**Aim of the exercise:** Reproduce all of the entries below exactly, without a single change.

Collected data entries
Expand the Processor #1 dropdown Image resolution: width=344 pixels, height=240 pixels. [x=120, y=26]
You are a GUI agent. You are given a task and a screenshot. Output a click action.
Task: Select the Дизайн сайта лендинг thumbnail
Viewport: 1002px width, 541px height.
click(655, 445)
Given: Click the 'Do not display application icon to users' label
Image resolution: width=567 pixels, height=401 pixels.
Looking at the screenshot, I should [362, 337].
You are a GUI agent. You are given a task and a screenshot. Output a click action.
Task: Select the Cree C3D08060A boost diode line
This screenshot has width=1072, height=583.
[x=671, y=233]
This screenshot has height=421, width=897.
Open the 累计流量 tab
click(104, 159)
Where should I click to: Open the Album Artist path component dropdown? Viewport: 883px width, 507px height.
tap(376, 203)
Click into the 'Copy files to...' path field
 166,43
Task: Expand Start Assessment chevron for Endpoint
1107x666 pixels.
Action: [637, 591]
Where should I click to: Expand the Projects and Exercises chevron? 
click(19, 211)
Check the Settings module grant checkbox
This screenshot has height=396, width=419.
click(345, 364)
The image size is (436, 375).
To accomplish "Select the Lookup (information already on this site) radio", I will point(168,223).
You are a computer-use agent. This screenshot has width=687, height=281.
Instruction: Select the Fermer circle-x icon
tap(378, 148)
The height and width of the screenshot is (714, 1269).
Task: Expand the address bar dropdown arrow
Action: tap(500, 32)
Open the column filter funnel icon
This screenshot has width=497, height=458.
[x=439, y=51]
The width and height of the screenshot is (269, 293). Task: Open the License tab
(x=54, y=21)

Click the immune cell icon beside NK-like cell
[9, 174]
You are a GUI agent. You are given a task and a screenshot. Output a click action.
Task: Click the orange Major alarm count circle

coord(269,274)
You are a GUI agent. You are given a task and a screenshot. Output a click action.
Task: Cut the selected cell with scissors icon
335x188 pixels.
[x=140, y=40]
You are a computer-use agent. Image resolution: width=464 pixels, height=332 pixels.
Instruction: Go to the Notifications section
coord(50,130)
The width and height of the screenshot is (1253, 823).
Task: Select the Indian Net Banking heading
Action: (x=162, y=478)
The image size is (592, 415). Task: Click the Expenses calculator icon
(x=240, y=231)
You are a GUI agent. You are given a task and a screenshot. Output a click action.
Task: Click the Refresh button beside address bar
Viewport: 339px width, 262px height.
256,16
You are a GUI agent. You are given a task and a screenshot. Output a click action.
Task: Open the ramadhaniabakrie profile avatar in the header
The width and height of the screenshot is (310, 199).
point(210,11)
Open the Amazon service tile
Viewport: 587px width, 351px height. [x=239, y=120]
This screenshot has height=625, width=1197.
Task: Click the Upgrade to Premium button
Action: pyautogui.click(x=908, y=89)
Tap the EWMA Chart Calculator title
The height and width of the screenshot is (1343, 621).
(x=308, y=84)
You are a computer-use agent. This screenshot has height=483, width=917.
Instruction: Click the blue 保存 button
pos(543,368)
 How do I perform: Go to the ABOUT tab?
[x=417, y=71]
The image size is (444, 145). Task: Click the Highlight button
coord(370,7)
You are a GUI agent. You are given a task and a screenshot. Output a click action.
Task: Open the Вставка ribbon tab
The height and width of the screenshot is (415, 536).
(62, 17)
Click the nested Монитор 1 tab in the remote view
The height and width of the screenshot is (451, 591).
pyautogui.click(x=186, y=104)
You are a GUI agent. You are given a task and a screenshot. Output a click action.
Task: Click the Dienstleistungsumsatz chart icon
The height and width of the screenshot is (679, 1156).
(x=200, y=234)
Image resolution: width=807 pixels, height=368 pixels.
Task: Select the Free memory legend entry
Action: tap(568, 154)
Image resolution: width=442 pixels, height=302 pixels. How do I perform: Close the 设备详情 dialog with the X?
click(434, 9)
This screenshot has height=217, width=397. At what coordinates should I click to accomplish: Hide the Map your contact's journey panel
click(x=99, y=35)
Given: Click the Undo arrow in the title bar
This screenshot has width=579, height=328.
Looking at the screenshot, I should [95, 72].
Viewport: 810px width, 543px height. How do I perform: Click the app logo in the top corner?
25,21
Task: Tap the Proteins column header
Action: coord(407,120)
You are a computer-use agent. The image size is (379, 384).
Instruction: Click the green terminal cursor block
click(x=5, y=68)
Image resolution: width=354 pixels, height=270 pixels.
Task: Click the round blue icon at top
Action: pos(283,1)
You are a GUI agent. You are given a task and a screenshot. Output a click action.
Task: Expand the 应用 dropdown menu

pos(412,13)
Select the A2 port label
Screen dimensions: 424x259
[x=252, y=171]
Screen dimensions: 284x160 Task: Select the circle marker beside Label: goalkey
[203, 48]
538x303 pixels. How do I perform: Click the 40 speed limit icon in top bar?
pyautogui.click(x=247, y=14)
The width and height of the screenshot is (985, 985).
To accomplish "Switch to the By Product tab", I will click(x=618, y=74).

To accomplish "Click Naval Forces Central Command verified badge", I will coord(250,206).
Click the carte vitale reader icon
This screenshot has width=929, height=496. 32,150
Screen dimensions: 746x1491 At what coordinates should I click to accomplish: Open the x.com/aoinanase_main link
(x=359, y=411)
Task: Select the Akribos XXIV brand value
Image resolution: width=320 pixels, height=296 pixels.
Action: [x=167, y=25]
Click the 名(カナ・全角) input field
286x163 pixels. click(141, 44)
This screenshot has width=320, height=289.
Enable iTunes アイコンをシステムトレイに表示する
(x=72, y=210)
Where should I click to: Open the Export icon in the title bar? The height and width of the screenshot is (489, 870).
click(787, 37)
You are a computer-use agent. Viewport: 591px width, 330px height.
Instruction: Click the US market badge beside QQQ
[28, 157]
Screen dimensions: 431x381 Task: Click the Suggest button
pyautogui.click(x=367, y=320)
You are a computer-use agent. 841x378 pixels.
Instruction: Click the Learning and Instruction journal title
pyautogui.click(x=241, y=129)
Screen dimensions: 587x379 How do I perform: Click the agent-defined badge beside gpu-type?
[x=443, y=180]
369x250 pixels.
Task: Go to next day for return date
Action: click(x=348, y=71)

**Answer area:**
Expand the Processor #1 dropdown Image resolution: width=344 pixels, height=240 pixels. [x=120, y=26]
You are a GUI agent. You are given a task and a screenshot. Output a click action.
Task: Select the Дизайн сайта лендинг thumbnail
Viewport: 1002px width, 541px height.
click(655, 445)
Given: Click the 'Do not display application icon to users' label
Image resolution: width=567 pixels, height=401 pixels.
Looking at the screenshot, I should [362, 337].
You are a GUI agent. You are given a task and a screenshot. Output a click action.
Task: Select the Cree C3D08060A boost diode line
This screenshot has width=1072, height=583.
[x=671, y=233]
This screenshot has height=421, width=897.
Open the 累计流量 tab
click(104, 159)
Where should I click to: Open the Album Artist path component dropdown? Viewport: 883px width, 507px height.
tap(376, 203)
Click into the 'Copy files to...' path field
 166,43
Task: Expand Start Assessment chevron for Endpoint
1107x666 pixels.
Action: [637, 591]
Where should I click to: Expand the Projects and Exercises chevron? 
click(19, 211)
Check the Settings module grant checkbox
This screenshot has height=396, width=419.
click(345, 364)
The image size is (436, 375).
To accomplish "Select the Lookup (information already on this site) radio", I will point(168,223).
You are a computer-use agent. This screenshot has width=687, height=281.
Instruction: Select the Fermer circle-x icon
tap(378, 148)
The height and width of the screenshot is (714, 1269).
Task: Expand the address bar dropdown arrow
Action: tap(500, 32)
Open the column filter funnel icon
This screenshot has width=497, height=458.
[x=439, y=51]
The width and height of the screenshot is (269, 293). Task: Open the License tab
(x=54, y=21)

Click the immune cell icon beside NK-like cell
[9, 174]
You are a GUI agent. You are given a task and a screenshot. Output a click action.
Task: Click the orange Major alarm count circle

coord(269,274)
You are a GUI agent. You are given a task and a screenshot. Output a click action.
Task: Cut the selected cell with scissors icon
335x188 pixels.
[x=140, y=40]
You are a computer-use agent. Image resolution: width=464 pixels, height=332 pixels.
Instruction: Go to the Notifications section
coord(50,130)
The width and height of the screenshot is (1253, 823).
Task: Select the Indian Net Banking heading
Action: (x=162, y=478)
The image size is (592, 415). Task: Click the Expenses calculator icon
(x=240, y=231)
You are a GUI agent. You are given a task and a screenshot. Output a click action.
Task: Click the Refresh button beside address bar
Viewport: 339px width, 262px height.
256,16
You are a GUI agent. You are given a task and a screenshot. Output a click action.
Task: Open the ramadhaniabakrie profile avatar in the header
The width and height of the screenshot is (310, 199).
point(210,11)
Open the Amazon service tile
Viewport: 587px width, 351px height. [x=239, y=120]
This screenshot has height=625, width=1197.
Task: Click the Upgrade to Premium button
Action: pyautogui.click(x=908, y=89)
Tap the EWMA Chart Calculator title
The height and width of the screenshot is (1343, 621).
(x=308, y=84)
You are a computer-use agent. This screenshot has height=483, width=917.
Instruction: Click the blue 保存 button
pos(543,368)
 How do I perform: Go to the ABOUT tab?
[x=417, y=71]
The image size is (444, 145). Task: Click the Highlight button
coord(370,7)
You are a GUI agent. You are given a task and a screenshot. Output a click action.
Task: Open the Вставка ribbon tab
The height and width of the screenshot is (415, 536).
(62, 17)
Click the nested Монитор 1 tab in the remote view
The height and width of the screenshot is (451, 591).
pyautogui.click(x=186, y=104)
You are a GUI agent. You are given a task and a screenshot. Output a click action.
Task: Click the Dienstleistungsumsatz chart icon
The height and width of the screenshot is (679, 1156).
(x=200, y=234)
Image resolution: width=807 pixels, height=368 pixels.
Task: Select the Free memory legend entry
Action: tap(568, 154)
Image resolution: width=442 pixels, height=302 pixels. How do I perform: Close the 设备详情 dialog with the X?
click(434, 9)
This screenshot has height=217, width=397. At what coordinates should I click to accomplish: Hide the Map your contact's journey panel
click(x=99, y=35)
Given: Click the Undo arrow in the title bar
This screenshot has width=579, height=328.
Looking at the screenshot, I should [95, 72].
Viewport: 810px width, 543px height. How do I perform: Click the app logo in the top corner?
25,21
Task: Tap the Proteins column header
Action: coord(407,120)
You are a computer-use agent. The image size is (379, 384).
Instruction: Click the green terminal cursor block
click(x=5, y=68)
Image resolution: width=354 pixels, height=270 pixels.
Task: Click the round blue icon at top
Action: pos(283,1)
You are a GUI agent. You are given a task and a screenshot. Output a click action.
Task: Expand the 应用 dropdown menu

pos(412,13)
Select the A2 port label
Screen dimensions: 424x259
[x=252, y=171]
Screen dimensions: 284x160 Task: Select the circle marker beside Label: goalkey
[203, 48]
538x303 pixels. How do I perform: Click the 40 speed limit icon in top bar?
pyautogui.click(x=247, y=14)
The width and height of the screenshot is (985, 985).
To accomplish "Switch to the By Product tab", I will click(x=618, y=74).

To accomplish "Click Naval Forces Central Command verified badge", I will coord(250,206).
Click the carte vitale reader icon
This screenshot has width=929, height=496. 32,150
Screen dimensions: 746x1491 At what coordinates should I click to accomplish: Open the x.com/aoinanase_main link
(x=359, y=411)
Task: Select the Akribos XXIV brand value
Image resolution: width=320 pixels, height=296 pixels.
Action: [x=167, y=25]
Click the 名(カナ・全角) input field
286x163 pixels. click(141, 44)
This screenshot has width=320, height=289.
Enable iTunes アイコンをシステムトレイに表示する
(x=72, y=210)
Where should I click to: Open the Export icon in the title bar? The height and width of the screenshot is (489, 870).
click(787, 37)
You are a computer-use agent. Viewport: 591px width, 330px height.
Instruction: Click the US market badge beside QQQ
[28, 157]
Screen dimensions: 431x381 Task: Click the Suggest button
pyautogui.click(x=367, y=320)
You are a computer-use agent. 841x378 pixels.
Instruction: Click the Learning and Instruction journal title
pyautogui.click(x=241, y=129)
Screen dimensions: 587x379 How do I perform: Click the agent-defined badge beside gpu-type?
[x=443, y=180]
369x250 pixels.
Task: Go to next day for return date
Action: click(x=348, y=71)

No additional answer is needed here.